Some synagogues are also modifying parts of their services, and, like many organizations, are sending notes of precautions. Kol Ami in Elkins Park, for example, told its congregation to refrain from hugs and kisses. “We know this is hard. We suggest waving, smiling, or putting your hand on your heart to greet your neighbors,” read the email.
Fort Washington’s Or Hadash has changed how it distributes challah bread. The congregation normally gathers around the challah, with each person placing a hand on the bread or on another member who is touching it.
Now, everyone will gather without touching the challah, and the rabbi will slice and distribute it while wearing gloves.
“It’s a difficult call,” said Barbara Weisman, Or Hadash’s education director. “We don’t want to throw out ritual traditions for the sake of panic.”
Rabbi Alanna Sklover said Or Hadash is looking into starting a live stream of its services so people can join remotely. This option, she says, would be valuable even after coronavirus passes.
Sklover believes a sense of community helps people get through tough times.

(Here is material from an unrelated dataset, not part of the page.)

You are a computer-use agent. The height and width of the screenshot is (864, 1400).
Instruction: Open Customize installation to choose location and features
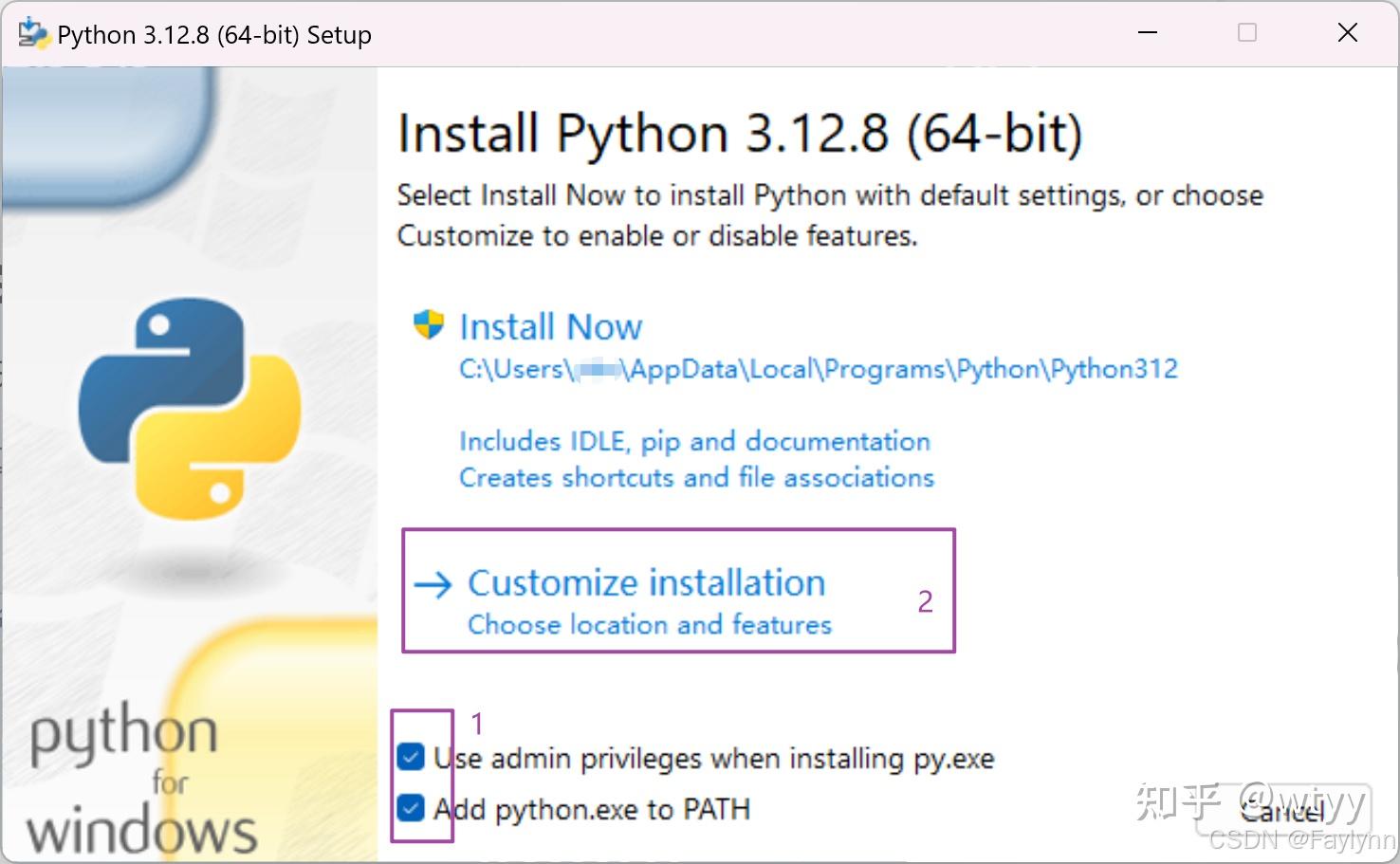(645, 582)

“At the heart and the core of all of this is ‘How do we keep the value of the community?’ ” she said. “It would be so easy to fall down a rabbit hole of isolation.”
Some Philadelphia Muslims are concerned with how coronavirus could affect the hajj, a pilgrimage to the holy city of Mecca that takes place during the last month of the Islamic calendar, this year starting in July. Last year, more than two million people made the pilgrimage.
Last week, the Saudi government temporarily banned voluntary pilgrimages to the country’s holy sites and is offering refunds to Muslims whose plans were canceled by the policy.
The ban temporarily stranded a few local Muslims at John F. Kennedy International Airport, according to Philadelphia’s chapter of the Council on American-Islamic Relations.
Ahmet Tekelioglu, CAIR’s outreach and education director, said he understands anxiety about coronavirus. He sees mosques sending more health reminders, but is determined to not let the disease thwart religious practices.
“We are not stopping all life,” Tekelioglu said. “Everybody needs to take precautions like a sensible person to keep clean.”